Based on the dated tree, HCV-3a showed four different entries dating from 1990 (clade D), 1994 (clade A), 1999 (clade B) and 2001 (clade C). This temporal reconstruction is in agreement with what has been reported by other authors and our previous data reporting that Indian HCV subtype-3a sequences rooted closely with United Kingdom sequences, thus suggesting a movement of the virus from the Indian subcontinent to United Kingdom and later to other European countries, probably also involving Southeastern Europe [8, 54].

The HCV genome shows remarkable sequence variation, as demonstrated by the large number of identified genotypes [55]. However, conservation of certain amino acids or of their physiochemical properties among different HCV genotypes, strains or quasispecies variants, indicates that they are needed to maintain a vital protein function, or that they confer a significant survival advantage.

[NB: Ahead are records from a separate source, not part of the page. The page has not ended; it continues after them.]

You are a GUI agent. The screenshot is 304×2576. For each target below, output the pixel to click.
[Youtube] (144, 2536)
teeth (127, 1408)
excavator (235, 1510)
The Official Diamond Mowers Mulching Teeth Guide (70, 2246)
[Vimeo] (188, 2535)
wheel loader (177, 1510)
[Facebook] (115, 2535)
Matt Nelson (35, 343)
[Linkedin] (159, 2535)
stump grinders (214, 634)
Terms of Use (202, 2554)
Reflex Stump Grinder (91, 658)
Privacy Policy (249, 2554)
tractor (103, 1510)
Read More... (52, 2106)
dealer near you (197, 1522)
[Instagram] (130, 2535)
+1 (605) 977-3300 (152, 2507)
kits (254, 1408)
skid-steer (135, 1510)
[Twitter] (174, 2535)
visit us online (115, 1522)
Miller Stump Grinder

Residues within the hydrophobic protein core that are required for protein stability and folding are mostly conserved. Amino acids located at the protein surface are more variable and have the potential to mediate interactions with the host. In this work, structural analysis of an NS5B model protein has shown that the variant amino acids are located mainly in the so-called palm domain, which contains most of the conserved structural elements of the active site that are common to all polymerases. This subdomain is important for the formation of the catalytic cavity and provides conformational changes of the polymerase molecules at different stages of replication [56].

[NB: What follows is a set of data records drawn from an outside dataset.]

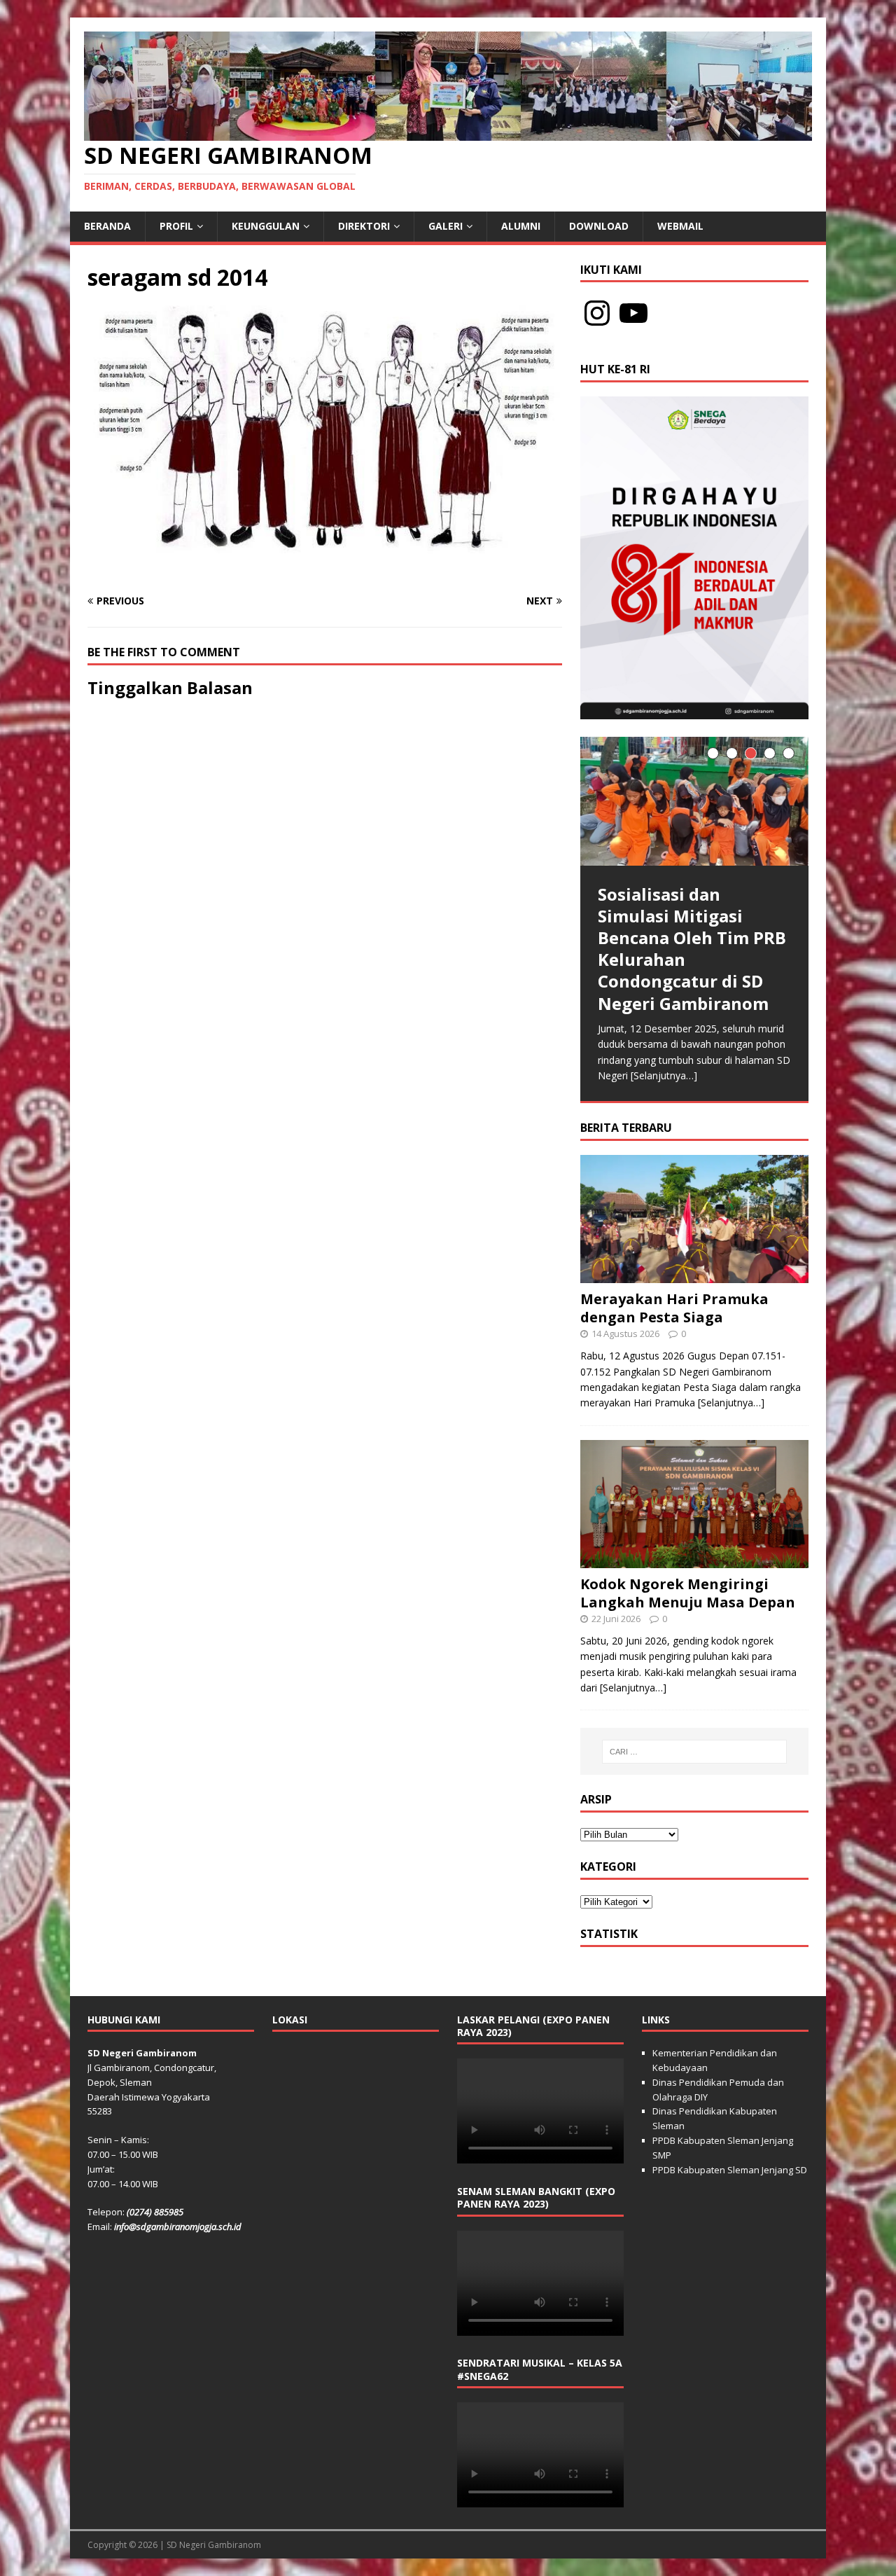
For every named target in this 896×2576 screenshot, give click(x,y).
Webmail (680, 226)
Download (599, 226)
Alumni (520, 226)
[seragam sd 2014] (325, 574)
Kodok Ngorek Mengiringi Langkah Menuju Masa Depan (687, 1593)
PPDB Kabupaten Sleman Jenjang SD (729, 2169)
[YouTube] (633, 313)
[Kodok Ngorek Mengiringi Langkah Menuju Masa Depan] (694, 1560)
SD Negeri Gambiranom (214, 2545)
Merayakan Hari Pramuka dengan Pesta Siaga (674, 1308)
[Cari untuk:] (694, 1752)
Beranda (107, 226)
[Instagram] (597, 313)
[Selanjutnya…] (664, 1075)
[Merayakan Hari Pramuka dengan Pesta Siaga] (694, 1275)
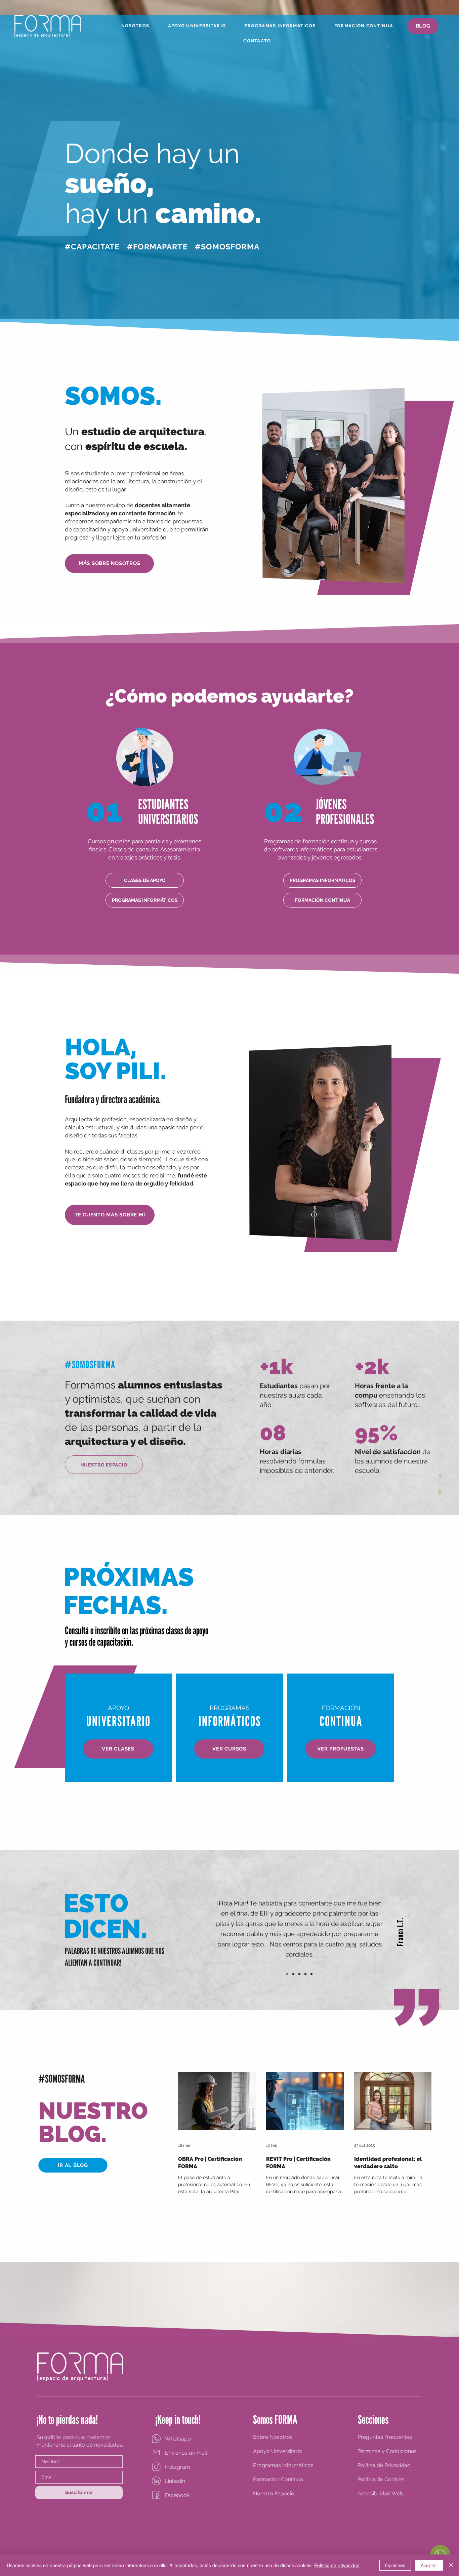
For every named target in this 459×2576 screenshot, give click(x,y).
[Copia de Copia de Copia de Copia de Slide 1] (311, 1974)
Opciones (395, 2565)
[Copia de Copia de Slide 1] (299, 1974)
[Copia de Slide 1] (287, 1974)
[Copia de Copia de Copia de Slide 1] (305, 1974)
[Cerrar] (451, 2565)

Of the eight variant positions, positions 219 and 221 are predicted to be important for the maintenance of a proper protein fold. Interestingly, as shown in the protein sequence alignment in Fig. S5, all but three sequences have the variant amino acid at both positions. The same is true at position 307, where the presence of Gly (and, in one sequence, Ser) instead of the reference residue Gln can be observed.

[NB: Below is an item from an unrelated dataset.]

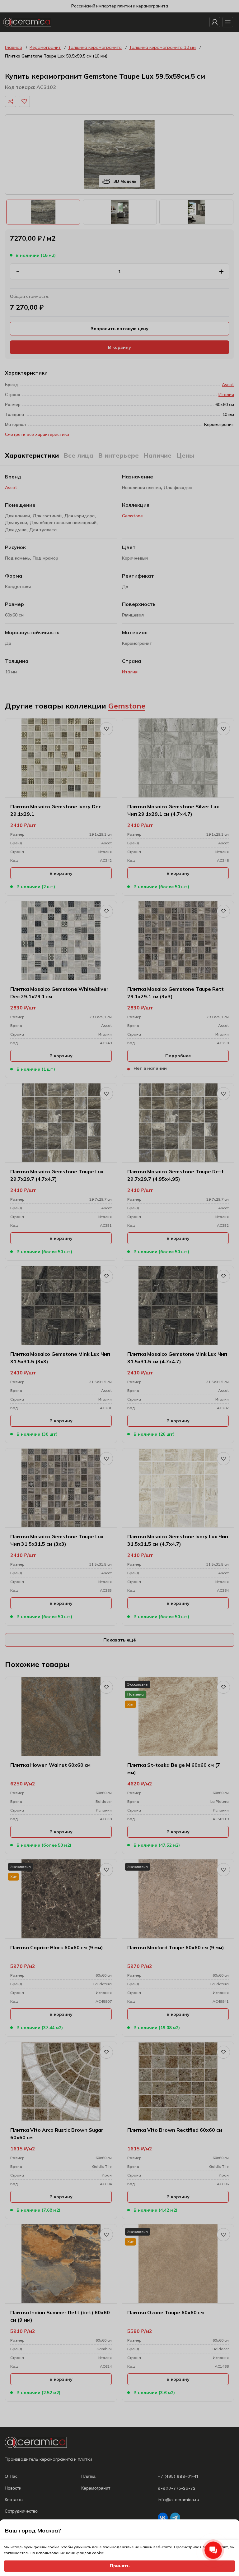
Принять (119, 2566)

The HCV NS5B contains all of the sequence motifs, designated as motifs A-F, that are highly conserved in all known RNA-dependent RNA polymerases [57]. Variant positions 219 and 221 are included in the A motif (from residue 213 to 228), which includes the catalytic pocket of the enzyme (from Asp220 to Asp225). The A motif is well described in the literature [58, 59], and the residues Asp220 and Thr221 (variant position in this work) are strictly conserved in the seven HCV genotypes. HCV NS5B requires divalent metal cations, Mg2+ or Mn2+, for the ligation of ribonucleoside triphosphate. The essential residues for metal binding are Asp220 and the carbonyl group of the Thr221 peptide backbone, which coordinate metal ions in the structure of ternary complexes with nucleic acid polymers and nucleotide substrates [60]. Moreover, two other variant positions (330 and 334) are located in a conserved motif termed D (residues from 326 to 347), forming the core structure of the palm subdomain. Motif D is highly conserved at the amino acid level within the HCV-1 genotype, and to a lesser extent within the other genotypes. Indeed, in recent work [61] investigating the natural polymorphism among different HCV genotypes, it was found that some variant positions characteristic of our dataset are, instead, reference positions in other HCV genotypes. For example, at position 304 we observed an Arg in place of a Lys that is the reference amino acid for HCV subtype 1b. Similarly, for position 307, our variant Gly is present in HCV genotypes 1a, 2 and 7, while the variant Glu found at position 330 is found among sequences from HCV genotypes 2, 4 and 7. Although in silico mutagenesis and structural inspection do not allow us to predict with reasonable certainty the biological effect of these mutations, these variations are in regions of NS5B that are already known to be involved in protein function. Therefore, all of the presented results can represent a framework for future site-directed mutagenesis experiments aimed at investigating the effect of point mutations on NS5B function. This study provides an estimate of the evolutionary history of HCV genotype 3a, the most prevalent genotype in Montenegro among IDUs. These data could represent the basis for further strategies aimed to improve disease management and development of surveillance programs in high-risk populations.